Instructions for the task: Only the lines from the one containing "Task: Select the Sun column header" through the one containing "You are a GUI" should be printed, exactly as they appear below, with both ends included.

----- Data supplied -----

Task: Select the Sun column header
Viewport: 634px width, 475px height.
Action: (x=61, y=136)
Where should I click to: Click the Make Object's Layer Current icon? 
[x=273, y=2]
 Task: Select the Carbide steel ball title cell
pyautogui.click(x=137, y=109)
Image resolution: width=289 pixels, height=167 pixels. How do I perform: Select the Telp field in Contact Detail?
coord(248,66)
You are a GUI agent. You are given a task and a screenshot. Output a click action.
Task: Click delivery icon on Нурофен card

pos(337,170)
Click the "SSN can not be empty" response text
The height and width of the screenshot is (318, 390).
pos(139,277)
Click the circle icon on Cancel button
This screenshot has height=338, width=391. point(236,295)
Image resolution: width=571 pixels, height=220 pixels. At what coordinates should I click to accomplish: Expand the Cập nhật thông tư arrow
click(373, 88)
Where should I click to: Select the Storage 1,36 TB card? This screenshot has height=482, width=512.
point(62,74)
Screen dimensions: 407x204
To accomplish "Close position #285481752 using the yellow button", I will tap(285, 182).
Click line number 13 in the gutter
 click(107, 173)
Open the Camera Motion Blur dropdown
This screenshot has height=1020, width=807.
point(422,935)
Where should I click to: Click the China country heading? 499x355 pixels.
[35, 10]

-----
----- Data supplied -----

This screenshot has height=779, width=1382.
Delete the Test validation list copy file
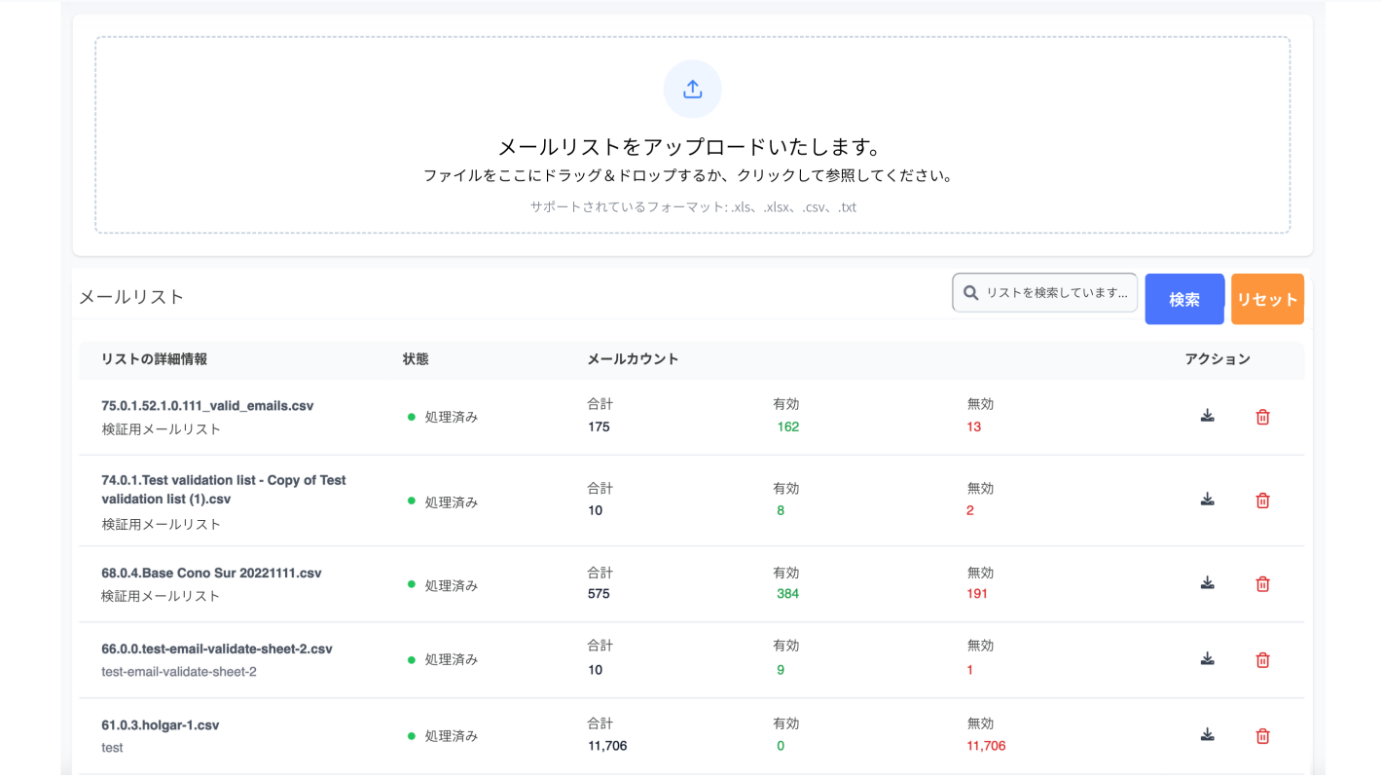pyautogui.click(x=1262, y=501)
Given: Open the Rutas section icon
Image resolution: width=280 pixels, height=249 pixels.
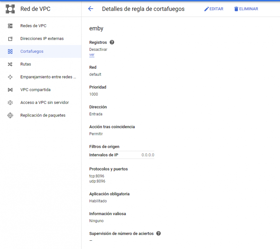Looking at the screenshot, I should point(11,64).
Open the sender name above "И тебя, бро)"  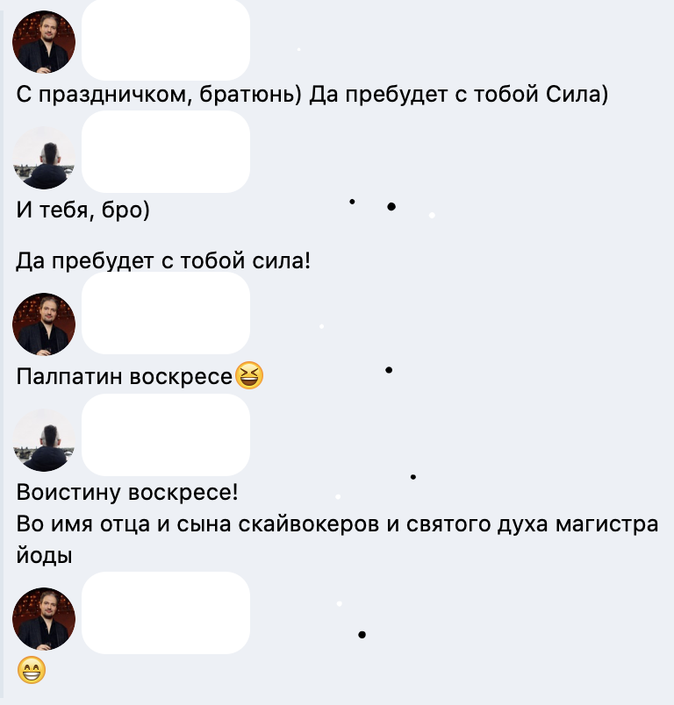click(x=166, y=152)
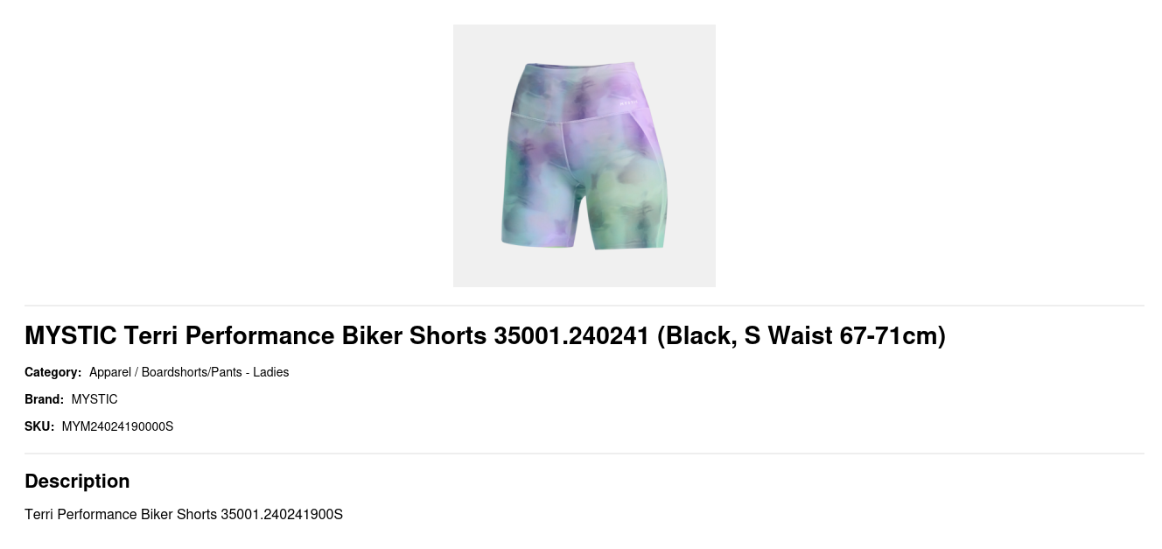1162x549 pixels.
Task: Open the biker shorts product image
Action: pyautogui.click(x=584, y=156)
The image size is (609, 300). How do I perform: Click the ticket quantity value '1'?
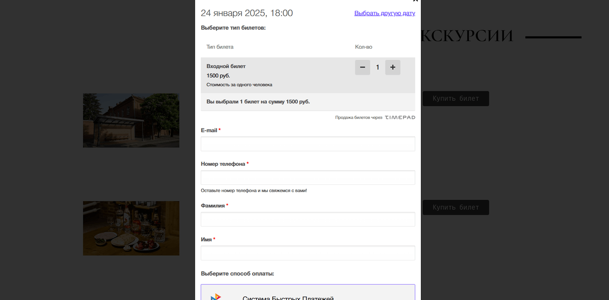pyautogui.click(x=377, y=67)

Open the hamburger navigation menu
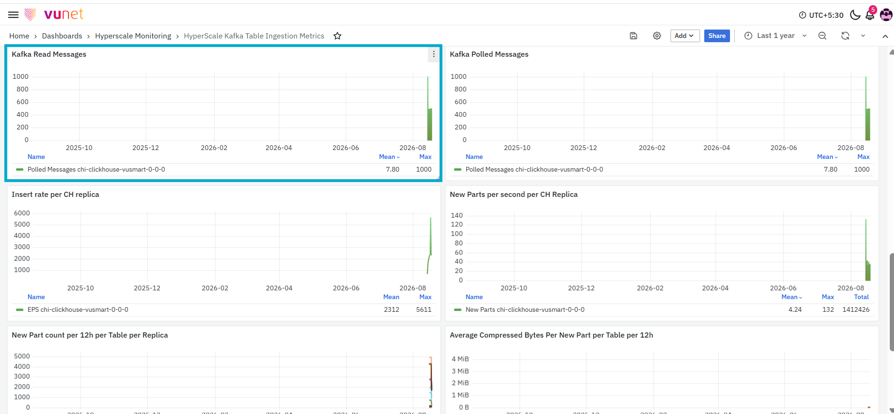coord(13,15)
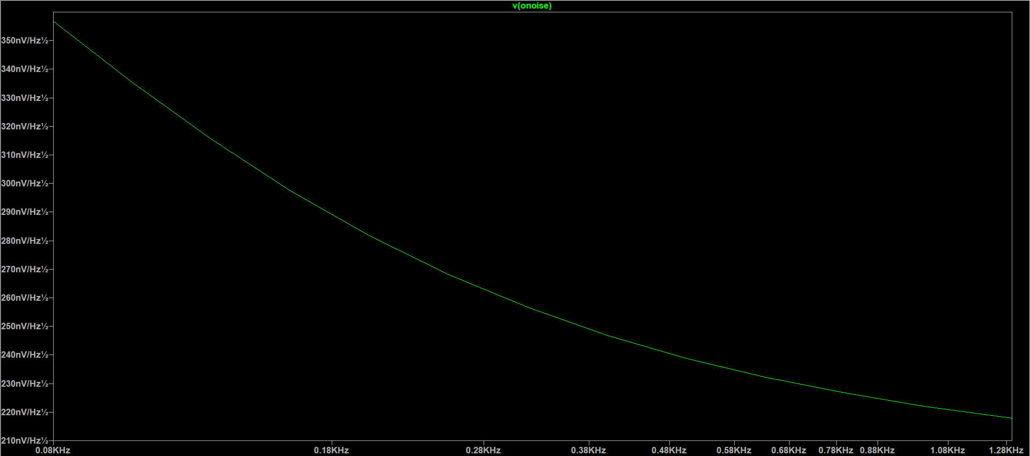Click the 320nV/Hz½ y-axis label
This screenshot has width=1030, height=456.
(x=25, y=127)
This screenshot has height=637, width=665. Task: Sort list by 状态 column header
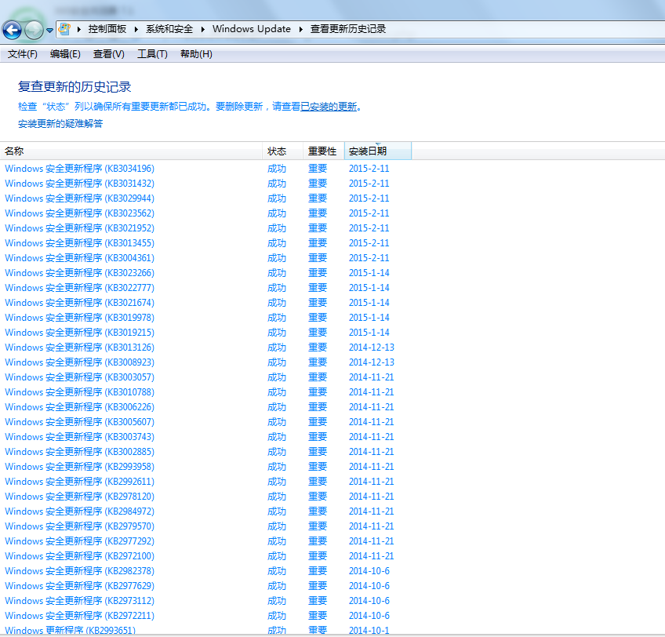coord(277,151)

-----
----- Data supplied -----

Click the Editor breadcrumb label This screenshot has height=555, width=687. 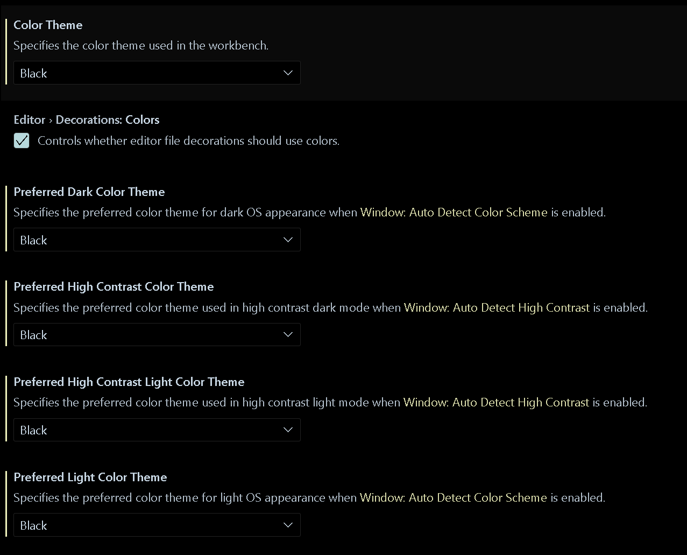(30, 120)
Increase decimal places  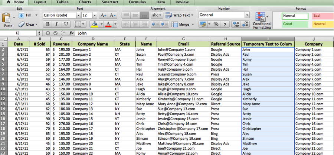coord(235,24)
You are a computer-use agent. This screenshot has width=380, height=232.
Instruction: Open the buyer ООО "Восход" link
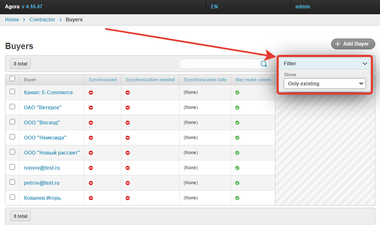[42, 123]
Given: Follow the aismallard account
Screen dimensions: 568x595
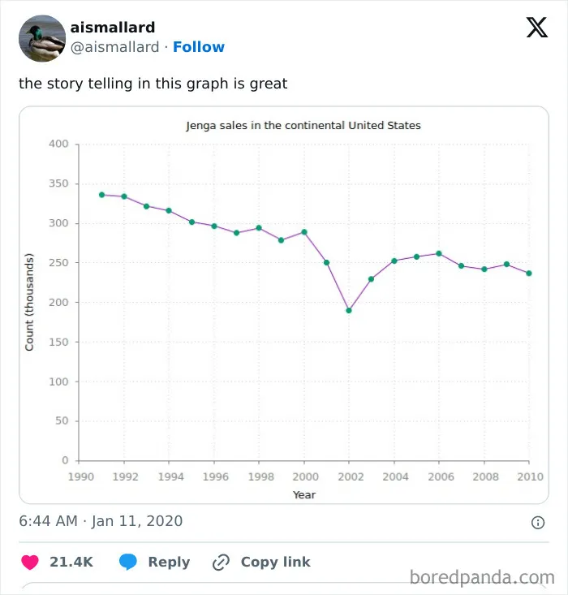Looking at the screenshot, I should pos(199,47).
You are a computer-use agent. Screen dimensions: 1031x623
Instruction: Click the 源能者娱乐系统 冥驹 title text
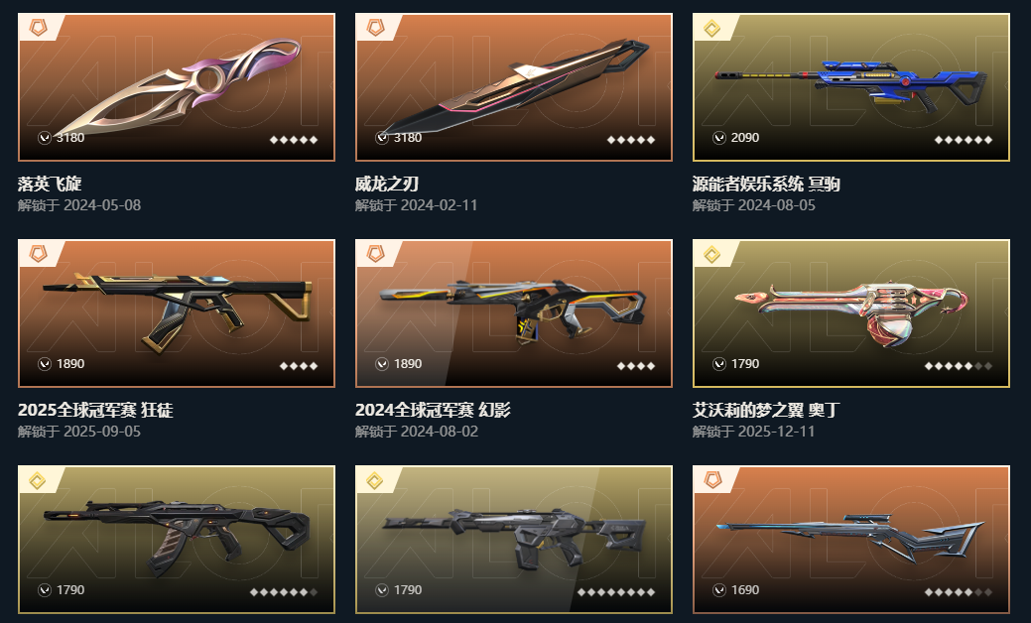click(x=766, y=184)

-----

Solution for this problem:
Task: Select the Sun column header
Viewport: 634px width, 475px height.
Action: (x=61, y=136)
Where should I click to: Click the Make Object's Layer Current icon? 
[x=273, y=2]
 Task: Select the Carbide steel ball title cell
pyautogui.click(x=137, y=109)
Image resolution: width=289 pixels, height=167 pixels. How do I perform: Select the Telp field in Contact Detail?
coord(248,66)
You are a GUI agent. You are given a task and a screenshot. Output a click action.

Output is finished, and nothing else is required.